И вряд ли причиной его нынешнего муторного состояния было воспоминание о пьяной болтовне Жоры. Да, трезво оценивая вчерашние препирательства, Трескин склонялся уже к мысли, что наговорил лишнего. Все эти «моей», «через месяц», «через два месяца» не значили ничего, кроме желания разозлить Жору, Трескин на самом деле понятия не имел, как подступить к делу, необходимость навязываться, ловчить, добиваясь внимания Люды, ставить себя в глупое… невыигрышное положение не сильно его теперь радовала. И все же умные разглагольствования Жоры едва ли могли особенно его задеть. Трескин не принимал всерьез мнения человека, которого сам же ухватил за нос.

Значит, дело заключалось не в Жоре и не в самой этой затее с какими-то дурацкими сроками, а в чем-то ином… ускользающем. Мнилось Трескину, что совершил он вчера оплошность. Несколько раз, кажется, он подходил близко к тому, чтобы настигнуть и распознать смутное чувство, которое говорило ему об оплошности. Стоило ведь перевести ощущения в слова, то есть лишить их неуловимости, и Трескин, может статься, обрел бы душевное равновесие. Всякое явление, раз только оно бывало опознано, Трескин умел поставить на заранее предуготовленное для него место, включить в круг наперед заданных отношений, которые все объясняли и разрешали заранее известным способом. Так что единственная проблема заключалась в том, что Трескин не мог разобрать, с. чем столкнулся, полагая, что, скорее всего, что-то просто напутал.

Но затерянная где-то в хороводе неясных ощущений оплошность и вправду имела место. Трескин неосторожно впустил в сознание, в интимнейший круг тех понятий, пристрастий и ощущений, которые составляют существо личности, в самые тайники себя впустил он другого человека, и это была Люда. Она вошла и осталась там, куда Трескин никого еще не пускал. Никому еще Трескин не позволял такой вольности.

Иными словами, Трескин влюбился.

И, разумеется, это явление Трескин распознать не мог. Прежний набор элементарных понятий был не достаточен и не пригоден для того, чтобы постичь случившееся. Потому-то основное чувство, которое выражало влюбленность Трескина, было какое-то не определившееся в себе самом, хотя и не сказать, чтобы особенно тягостное недоумение.

Любовь в системе элементарных понятий Трескина значила удовольствие.
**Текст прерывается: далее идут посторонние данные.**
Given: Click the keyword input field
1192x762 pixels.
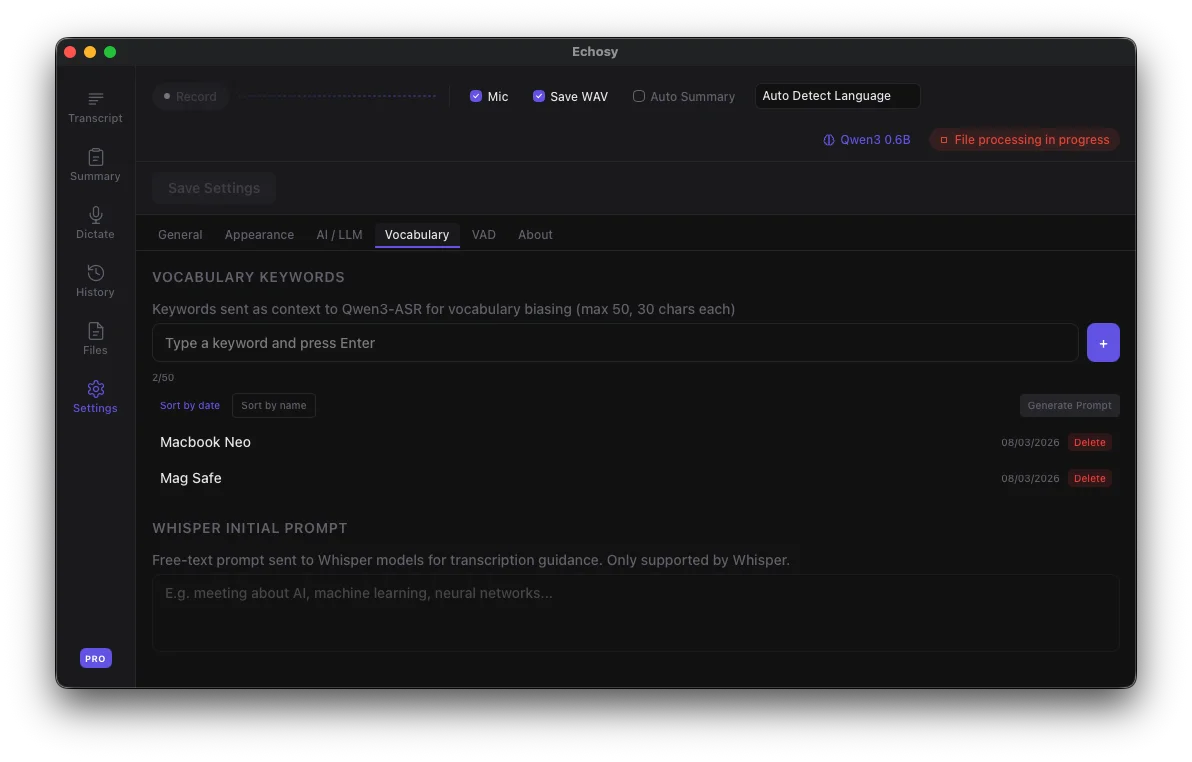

То, что происходило с ним ныне, едва ли походило на удовольствие. Не походило никак. Менее всего это можно было бы назвать удовольствием. И это была еще одна, вероятно, решающая причина, почему, вслепую блуждая вокруг и около, Трескин — даже случайно! — не умел натолкнуться на слово «любовь».

Мало что в себе понимая, Трескин усматривал выход в том, чтобы выбросить всю эту муть из головы, взять себя в руки, оставить бесплодные фигли-мигли. Главное, думал Трескин с непостижимой для столь зрелого человека наивностью, совершить одно-два волевых усилия и переключиться на дела действительно важные, на то, что имеет отношение к реальной жизни. С этим он и пришел в себя окончательно.

Трескин жил в однокомнатной квартире. Рассматривая свое нынешнее жилище как временное, он заполнял его предметами домашнего обихода, предназначенными для будущего просторного особняка. Один холодильник работал у него на кухне, другой загромождал коридор, не распакованный. То же было со стиральными машинами, с телевизорами и компьютерами, с радиотехникой. Между множеством технически сложных, но большей частью бездействующих предметов оставались проходы к кровати, шкафам и туалету. Хотя скромные радости обладания были не чужды Трескину, к накопительству склоняла его не болезненная мания, а расчет. Сбрасывать наличность, материализоваться побуждала инфляция: товары стремительно росли в цене, а деньги обесценивались, окружающие Трескина вещи представляли собой таким образом не что иное, как скромную заначку на черный день.

Проделав в катакомбах овеществленной наличности обычный утренний путь — несколько раз туда и обратно, Трескин закономерно обратил свои мысли к деньгам и всему, что им предшествует. Не вспоминая больше Люду, он прибыл в контору, и жесткое сцепление дел вернуло ему счастливое ощущение определенности всех окружающих его предметов.